[CLUE-Tech] Fwd: Re: blitznet crack attack

[Dan Harris]

WOW, that's some good info, Jim.  Thanks for sharing it.

What I find interesting is that this cracker went directly to the exploit 
instead of portscanning the box first.  If he/she had portscanned it, 
portsentry would have done its job and dropped the IP.  I guess this just 
proves that the #1 most important security measure is to stay up to date 
with OS patches!

For #1, my guess would be that it was in /root/.  The logs show su sessions 
being opened, so that looks like the account that was used to do all the 
chmod's and install of the rootkit.

#2, most of the time, there will be nothing to check, as 99% of all script 
kiddies will do a portscan first, looking for vulnerable ports.  Portsentry 
will block them before they ever get to a shell.
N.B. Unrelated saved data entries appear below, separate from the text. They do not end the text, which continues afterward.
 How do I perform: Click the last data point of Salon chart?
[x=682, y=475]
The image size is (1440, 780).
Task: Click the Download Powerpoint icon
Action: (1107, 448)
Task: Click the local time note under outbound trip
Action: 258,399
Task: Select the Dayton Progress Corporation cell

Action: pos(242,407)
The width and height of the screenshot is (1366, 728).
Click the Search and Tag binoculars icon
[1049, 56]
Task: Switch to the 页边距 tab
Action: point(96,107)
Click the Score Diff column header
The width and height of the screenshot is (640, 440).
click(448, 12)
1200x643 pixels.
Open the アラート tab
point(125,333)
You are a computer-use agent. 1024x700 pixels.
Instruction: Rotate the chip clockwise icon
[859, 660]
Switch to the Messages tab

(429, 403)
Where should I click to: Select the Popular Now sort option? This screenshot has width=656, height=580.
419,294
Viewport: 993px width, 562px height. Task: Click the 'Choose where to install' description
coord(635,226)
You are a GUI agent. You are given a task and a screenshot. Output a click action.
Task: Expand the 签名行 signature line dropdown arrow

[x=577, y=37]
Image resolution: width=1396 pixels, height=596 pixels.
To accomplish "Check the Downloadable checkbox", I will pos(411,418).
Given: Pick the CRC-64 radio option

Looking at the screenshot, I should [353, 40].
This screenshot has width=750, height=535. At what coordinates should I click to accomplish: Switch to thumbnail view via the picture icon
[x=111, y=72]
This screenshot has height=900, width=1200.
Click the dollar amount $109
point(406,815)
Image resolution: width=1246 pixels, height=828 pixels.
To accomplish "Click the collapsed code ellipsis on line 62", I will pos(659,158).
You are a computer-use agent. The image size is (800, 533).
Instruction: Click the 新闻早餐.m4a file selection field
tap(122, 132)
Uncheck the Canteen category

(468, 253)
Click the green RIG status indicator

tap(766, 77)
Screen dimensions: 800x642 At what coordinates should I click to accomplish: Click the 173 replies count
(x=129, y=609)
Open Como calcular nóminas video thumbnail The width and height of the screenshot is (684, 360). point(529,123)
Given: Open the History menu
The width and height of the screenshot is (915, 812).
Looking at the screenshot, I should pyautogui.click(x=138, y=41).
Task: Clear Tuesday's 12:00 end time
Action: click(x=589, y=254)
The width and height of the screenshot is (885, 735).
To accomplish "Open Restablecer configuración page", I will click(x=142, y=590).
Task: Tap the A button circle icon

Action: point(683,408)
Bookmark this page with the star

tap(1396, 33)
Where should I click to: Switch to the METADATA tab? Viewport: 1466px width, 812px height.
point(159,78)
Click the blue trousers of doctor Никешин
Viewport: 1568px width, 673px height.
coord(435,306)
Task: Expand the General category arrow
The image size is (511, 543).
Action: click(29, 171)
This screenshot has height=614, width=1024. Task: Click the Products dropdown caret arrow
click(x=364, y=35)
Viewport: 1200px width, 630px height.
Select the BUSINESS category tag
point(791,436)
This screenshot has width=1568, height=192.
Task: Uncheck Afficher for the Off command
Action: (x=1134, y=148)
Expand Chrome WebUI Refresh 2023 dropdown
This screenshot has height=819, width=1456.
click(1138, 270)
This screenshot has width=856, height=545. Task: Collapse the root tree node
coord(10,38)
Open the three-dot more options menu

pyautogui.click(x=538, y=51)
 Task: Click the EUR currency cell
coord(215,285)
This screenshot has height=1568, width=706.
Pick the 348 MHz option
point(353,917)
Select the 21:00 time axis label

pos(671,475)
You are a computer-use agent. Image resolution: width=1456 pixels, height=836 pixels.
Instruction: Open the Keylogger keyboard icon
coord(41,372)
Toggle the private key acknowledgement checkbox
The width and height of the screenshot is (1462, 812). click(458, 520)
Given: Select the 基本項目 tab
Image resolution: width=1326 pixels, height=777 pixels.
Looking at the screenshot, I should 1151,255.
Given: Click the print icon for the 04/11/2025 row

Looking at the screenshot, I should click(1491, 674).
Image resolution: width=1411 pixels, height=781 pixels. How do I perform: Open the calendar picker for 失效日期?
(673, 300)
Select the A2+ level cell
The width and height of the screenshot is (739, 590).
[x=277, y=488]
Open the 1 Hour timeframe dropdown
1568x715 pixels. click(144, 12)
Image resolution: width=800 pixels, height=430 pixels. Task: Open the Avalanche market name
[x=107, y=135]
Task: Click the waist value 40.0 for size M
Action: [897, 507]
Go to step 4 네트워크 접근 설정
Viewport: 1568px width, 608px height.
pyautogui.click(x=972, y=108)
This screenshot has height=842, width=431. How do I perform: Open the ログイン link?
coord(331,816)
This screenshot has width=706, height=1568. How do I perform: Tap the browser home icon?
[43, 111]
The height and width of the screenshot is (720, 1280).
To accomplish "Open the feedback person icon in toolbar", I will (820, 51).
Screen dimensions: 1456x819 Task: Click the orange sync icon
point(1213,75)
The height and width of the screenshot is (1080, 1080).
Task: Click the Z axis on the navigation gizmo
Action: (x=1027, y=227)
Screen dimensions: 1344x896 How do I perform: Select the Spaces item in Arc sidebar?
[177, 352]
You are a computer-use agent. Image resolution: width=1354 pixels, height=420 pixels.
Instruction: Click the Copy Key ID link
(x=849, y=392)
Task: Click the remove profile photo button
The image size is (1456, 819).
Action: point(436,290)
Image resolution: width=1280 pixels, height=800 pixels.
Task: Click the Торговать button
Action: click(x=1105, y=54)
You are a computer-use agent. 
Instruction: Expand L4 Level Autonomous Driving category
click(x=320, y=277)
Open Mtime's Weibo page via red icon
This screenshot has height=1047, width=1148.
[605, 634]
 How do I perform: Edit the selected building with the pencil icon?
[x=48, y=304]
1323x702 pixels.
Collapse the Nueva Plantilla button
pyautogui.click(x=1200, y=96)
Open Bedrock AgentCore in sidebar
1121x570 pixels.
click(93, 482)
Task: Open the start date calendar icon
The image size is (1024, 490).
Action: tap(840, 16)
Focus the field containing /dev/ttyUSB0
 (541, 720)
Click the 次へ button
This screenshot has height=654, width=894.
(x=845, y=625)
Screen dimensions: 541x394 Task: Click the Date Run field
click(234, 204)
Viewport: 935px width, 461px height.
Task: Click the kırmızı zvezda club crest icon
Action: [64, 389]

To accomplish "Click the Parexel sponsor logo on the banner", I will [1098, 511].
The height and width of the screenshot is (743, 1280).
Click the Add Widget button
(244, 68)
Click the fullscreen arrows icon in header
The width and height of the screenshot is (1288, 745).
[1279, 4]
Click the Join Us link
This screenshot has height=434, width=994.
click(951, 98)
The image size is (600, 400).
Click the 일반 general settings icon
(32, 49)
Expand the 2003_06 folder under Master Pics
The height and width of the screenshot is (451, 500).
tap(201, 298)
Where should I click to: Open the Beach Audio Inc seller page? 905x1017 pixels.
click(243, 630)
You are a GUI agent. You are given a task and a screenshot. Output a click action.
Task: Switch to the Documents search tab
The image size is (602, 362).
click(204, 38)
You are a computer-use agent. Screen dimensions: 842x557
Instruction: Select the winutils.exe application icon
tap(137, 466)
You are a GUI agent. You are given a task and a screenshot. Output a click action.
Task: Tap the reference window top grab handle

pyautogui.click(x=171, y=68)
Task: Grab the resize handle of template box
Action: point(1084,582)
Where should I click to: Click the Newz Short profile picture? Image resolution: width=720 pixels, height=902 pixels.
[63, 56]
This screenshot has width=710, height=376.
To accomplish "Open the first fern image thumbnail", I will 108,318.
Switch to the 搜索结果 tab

#3, I'm not up to speed with proxies, so hopefully someone else will add 
some insight here...

-Dan Harris

> Greetings All,
> 
> Interesting post/info on the PortSentry mailist (see what follows) re:
> another successfull crack that PortSentry caught after the fact (the
> damage was done).
> 
> For Discussion:
> 
> 1) .bash_history that is being reviewed in the post... would that file
> be located in the /home/daemon directory, root user directoy of what?
> 
> 2) If PortSentry posts an AttackAlert, what/where .bash_history files
> should be viewed and inspected to see what the cracker was up to?
> 
> 3) I've seen attempts on my own system via port 1080. This is used by
> servers running as proxy servers, yes?
> 
> Bonus Questions: What did the cracker do, and how did he get in? How
> could this have been prevented?
> 
> -JimI.
> 
> Jim Intriglia
> IT Systems and Software Developer
> www.JimIntriglia.com
>